• **ASSIGNMENT**
Type the entries again, word for word.

• **RECORDS SHOWN**
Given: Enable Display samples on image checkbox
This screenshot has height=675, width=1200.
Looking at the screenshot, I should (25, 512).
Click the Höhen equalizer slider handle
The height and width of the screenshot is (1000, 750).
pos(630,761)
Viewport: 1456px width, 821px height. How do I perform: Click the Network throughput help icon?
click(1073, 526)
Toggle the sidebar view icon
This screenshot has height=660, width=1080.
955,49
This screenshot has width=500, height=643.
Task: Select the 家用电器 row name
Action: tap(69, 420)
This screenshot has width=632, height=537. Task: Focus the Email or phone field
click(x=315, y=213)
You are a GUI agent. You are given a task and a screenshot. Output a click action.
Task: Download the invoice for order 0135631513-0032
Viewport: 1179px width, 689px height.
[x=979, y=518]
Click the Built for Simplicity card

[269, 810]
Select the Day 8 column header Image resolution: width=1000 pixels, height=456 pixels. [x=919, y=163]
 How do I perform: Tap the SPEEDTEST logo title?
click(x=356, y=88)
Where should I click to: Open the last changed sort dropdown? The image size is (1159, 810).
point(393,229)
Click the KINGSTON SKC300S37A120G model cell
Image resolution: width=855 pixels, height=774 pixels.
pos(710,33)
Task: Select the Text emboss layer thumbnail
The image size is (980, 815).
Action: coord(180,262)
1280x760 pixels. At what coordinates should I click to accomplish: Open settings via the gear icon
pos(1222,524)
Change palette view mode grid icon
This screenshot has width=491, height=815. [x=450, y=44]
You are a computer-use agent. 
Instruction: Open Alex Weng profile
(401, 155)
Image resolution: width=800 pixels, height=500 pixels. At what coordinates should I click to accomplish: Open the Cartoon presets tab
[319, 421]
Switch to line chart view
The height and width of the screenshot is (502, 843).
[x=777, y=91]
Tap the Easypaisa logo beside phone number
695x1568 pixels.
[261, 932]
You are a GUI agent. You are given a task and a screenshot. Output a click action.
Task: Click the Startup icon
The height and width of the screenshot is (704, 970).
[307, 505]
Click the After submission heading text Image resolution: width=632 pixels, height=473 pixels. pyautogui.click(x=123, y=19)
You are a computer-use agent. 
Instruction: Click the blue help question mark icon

• **OUTPUT**
Given: Enable Display samples on image checkbox
This screenshot has height=675, width=1200.
Looking at the screenshot, I should (25, 512).
Click the Höhen equalizer slider handle
The height and width of the screenshot is (1000, 750).
pos(630,761)
Viewport: 1456px width, 821px height. How do I perform: Click the Network throughput help icon?
click(1073, 526)
Toggle the sidebar view icon
This screenshot has height=660, width=1080.
955,49
This screenshot has width=500, height=643.
Task: Select the 家用电器 row name
Action: tap(69, 420)
This screenshot has width=632, height=537. Task: Focus the Email or phone field
click(x=315, y=213)
You are a GUI agent. You are given a task and a screenshot. Output a click action.
Task: Download the invoice for order 0135631513-0032
Viewport: 1179px width, 689px height.
[x=979, y=518]
Click the Built for Simplicity card

[269, 810]
Select the Day 8 column header Image resolution: width=1000 pixels, height=456 pixels. [x=919, y=163]
 How do I perform: Tap the SPEEDTEST logo title?
click(x=356, y=88)
Where should I click to: Open the last changed sort dropdown? The image size is (1159, 810).
point(393,229)
Click the KINGSTON SKC300S37A120G model cell
Image resolution: width=855 pixels, height=774 pixels.
pos(710,33)
Task: Select the Text emboss layer thumbnail
The image size is (980, 815).
Action: coord(180,262)
1280x760 pixels. At what coordinates should I click to accomplish: Open settings via the gear icon
pos(1222,524)
Change palette view mode grid icon
This screenshot has width=491, height=815. [x=450, y=44]
You are a computer-use agent. 
Instruction: Open Alex Weng profile
(401, 155)
Image resolution: width=800 pixels, height=500 pixels. At what coordinates should I click to accomplish: Open the Cartoon presets tab
[319, 421]
Switch to line chart view
The height and width of the screenshot is (502, 843).
[x=777, y=91]
Tap the Easypaisa logo beside phone number
695x1568 pixels.
[261, 932]
You are a GUI agent. You are given a task and a screenshot. Output a click action.
Task: Click the Startup icon
The height and width of the screenshot is (704, 970).
[307, 505]
Click the After submission heading text Image resolution: width=632 pixels, height=473 pixels. pyautogui.click(x=123, y=19)
You are a computer-use agent. 
Instruction: Click the blue help question mark icon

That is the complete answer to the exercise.